90 piezas se exponen en la CCE. El conjunto da cuenta de las series en las que se ha clasificado el trabajo de Betancourt; allí se exhiben sus ‘Ventanas traslúcidas’, sus ‘Árboles’, sus ‘Arquitecturas’ y sus ‘ Personas y postales’.
¿Qué le significan a Miguel los árboles, que tanto y de tantos colores pinta? El artista halla en el árbol a su primer hermano espiritual, en los días de soledades infantiles se rodeaba de ellos y dialogaba con sus troncos y follajes. En la mañana, ve al árbol como un ente protector; en la noche, como un ser fantasmagórico. Además cree que el árbol es el inspirador de las catedrales góticas: son los juegos de luz, la altura, los cantos.
En cuanto a las arquitecturas, al ver los cuadros se halla cierta predilección por las construcciones de piedra y campanario. Betancourt lo explica desde dos vertientes: lo precolombino y lo hispánico. Lo primero – dice – por el contenido simbólico y lo luminoso de los templos incas, espacios para pensar e imaginar. Lo segundo, en cambio, le remite al Quito colonial, a dos monumentos importantes para su creación artística: el frontispicio barroco de la iglesia de la Compañía de Jesús y la plaza de San Francisco, cuya área es luz y piedra y luz.
Esas imágenes presentes en la realidad son visionadas por el pintor; ya en el lienzo se traducen y se reflejan en geometrías. Figuras que parten de lo sensorial.

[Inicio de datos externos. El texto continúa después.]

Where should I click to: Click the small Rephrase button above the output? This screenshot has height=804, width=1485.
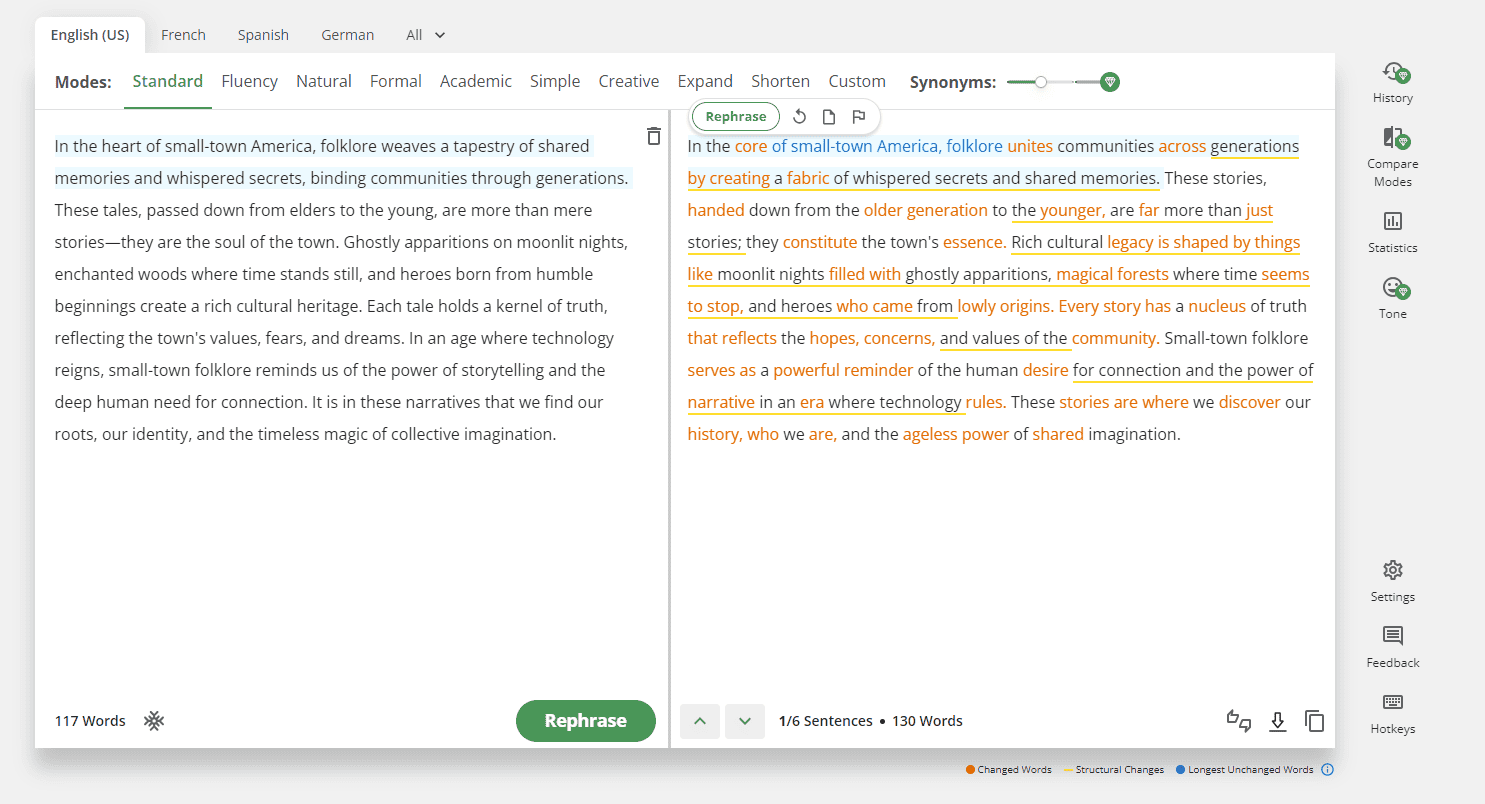tap(735, 117)
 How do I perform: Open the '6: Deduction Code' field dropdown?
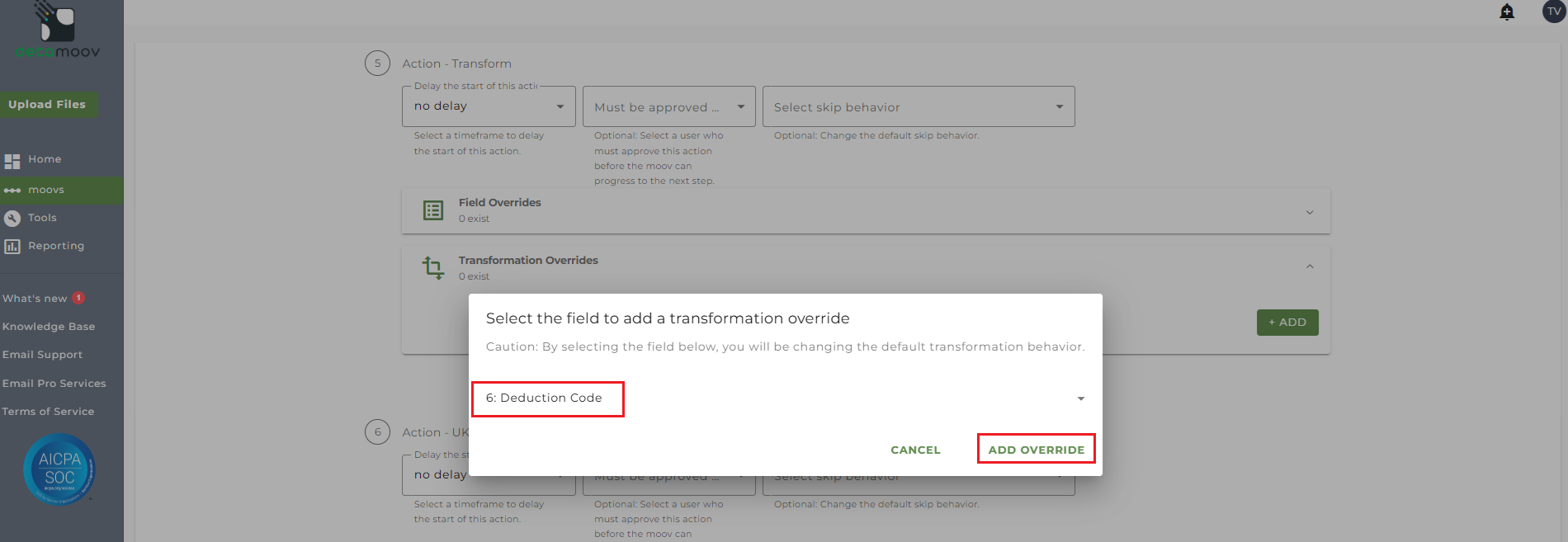(x=784, y=398)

Ahí está el triángulo, figura de equilibrio, que vuelve a ser el volcán Ilaló y la copa de los árboles; también está el círculo, figura total, que es un elemento ancestral por ser el sol y la luna, por encerrar tiempo y espacio.
Pero esa preocupación por lo ancestral se manifiesta también en las Venus de Valdivia, arqueología milenaria, que pinta sobre textiles ásperos con tonos de arena y ceniza. “No soy historiador, soy pintor” se apresura a comentar; pero sus cuadros transmiten aires de Historia y de Literatura.
Con esta última, Betancourt se vinculó académicamente: estudió letras en la Católica, no con el afán de ser escritor, sino más bien para comprender a través de los libros las cosas del arte. Además, hay un hermanamiento entre su pintura y la poesía, tanto por ubicarla en el vaivén entre la realidad y la abstracción, como por la posibilidad de insuflar sugerencias en el lector-observador, para que sea este quien termine la obra. Y así también su pintura es festiva, convida al goce de la naturaleza y a la contemplación de la poesía.
El artista y la muestra
‘Colores y texturas’ se exhibe en las salas Miguel de Santiago, Eduardo Kingman y Oswaldo Guayasamín de la Casa de la Cultura Ecuatoriana, hasta el 30 de noviembre.
Miguel Betancourt nació en Cumbayá, Quito, en 1958. Se formó en Ecuador, EE.UU. y Londres.
Obtuvo el Premio Pollock-Krasner y dos pinturas suyas integran la pinacoteca de la Organización de las Naciones Unidas, en Viena y Ginebra.